** PROBLEM TO WORK ON **
Please write out every line of the records below word for word, leaving the pictures out.

(Document and screenshot pointing entries)
-- begin --

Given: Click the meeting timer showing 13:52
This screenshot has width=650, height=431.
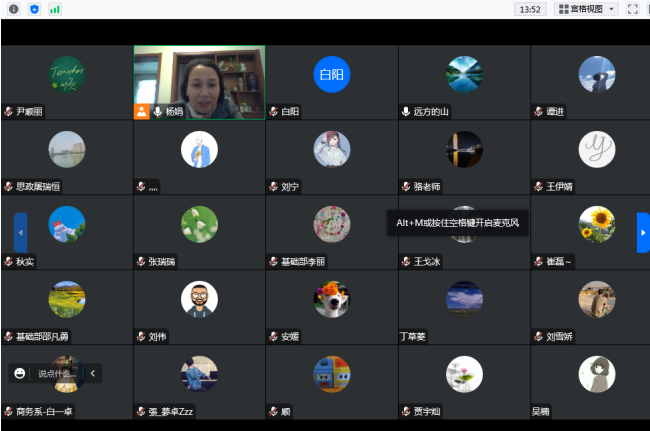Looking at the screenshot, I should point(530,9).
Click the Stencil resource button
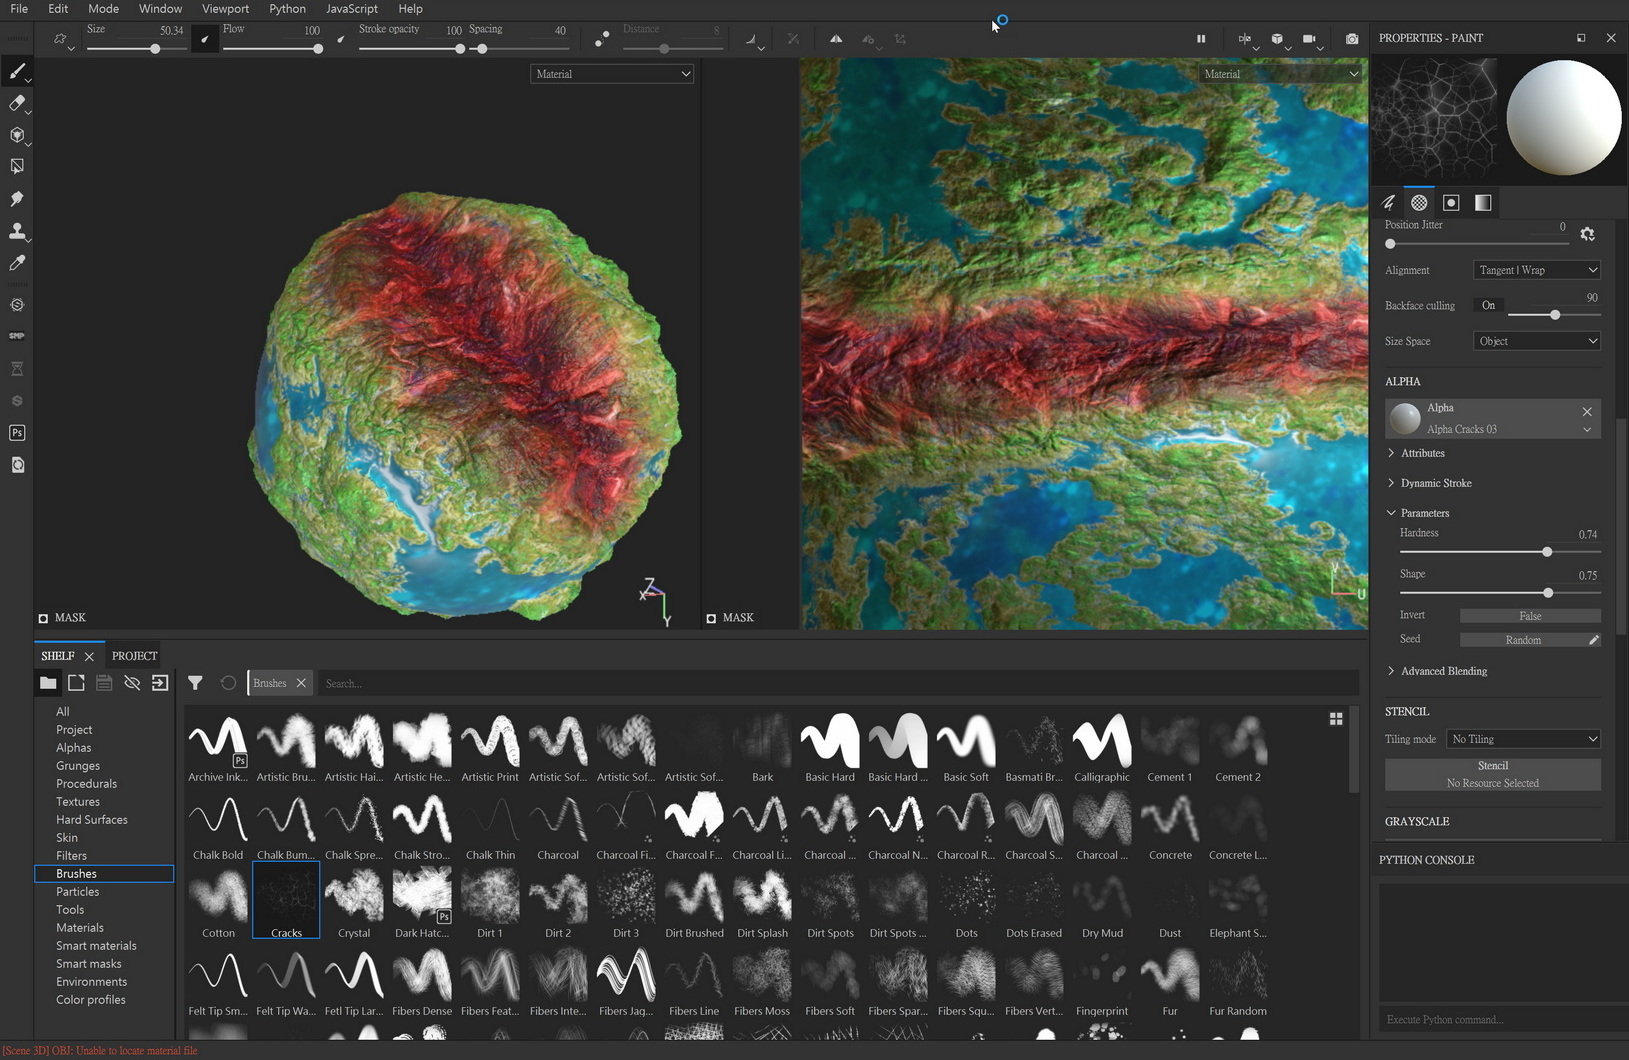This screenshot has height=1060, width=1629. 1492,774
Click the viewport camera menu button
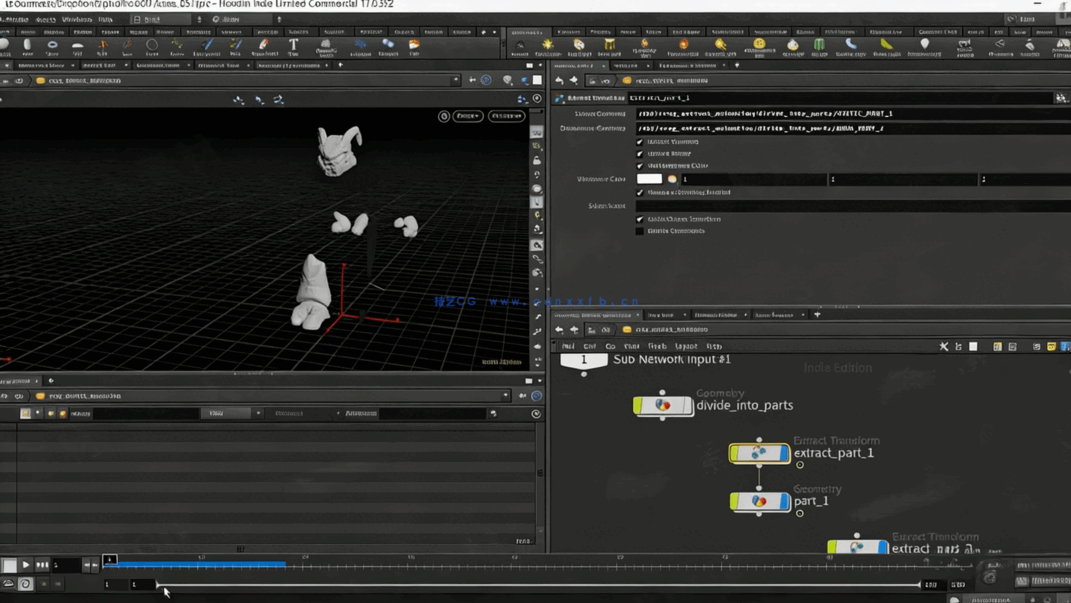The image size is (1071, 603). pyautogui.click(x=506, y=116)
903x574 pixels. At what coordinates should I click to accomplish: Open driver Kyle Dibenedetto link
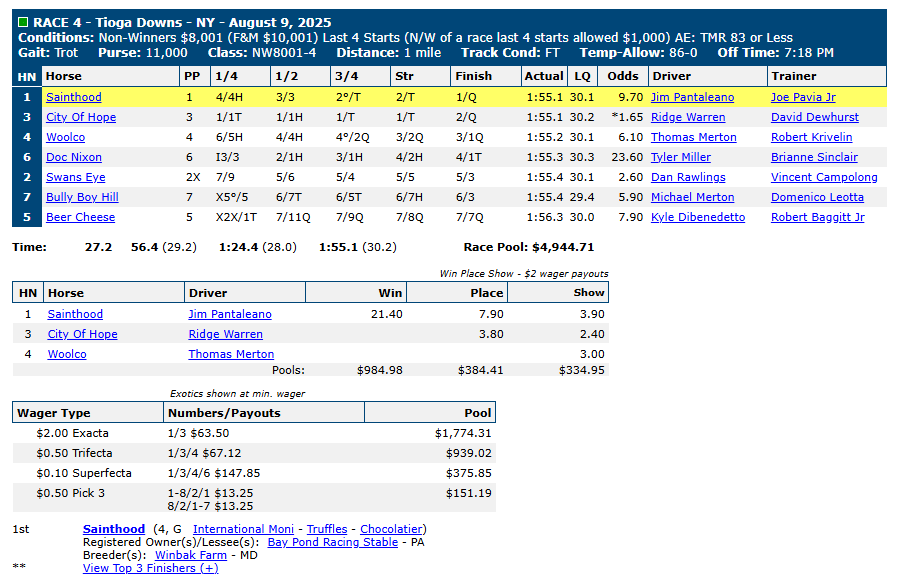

-- end --

** SOLUTION **
Given: Click the meeting timer showing 13:52
This screenshot has width=650, height=431.
Looking at the screenshot, I should point(530,9).
Click the Stencil resource button
This screenshot has height=1060, width=1629. 1492,774
Click the viewport camera menu button
The image size is (1071, 603). pyautogui.click(x=506, y=116)
903x574 pixels. At what coordinates should I click to accomplish: Open driver Kyle Dibenedetto link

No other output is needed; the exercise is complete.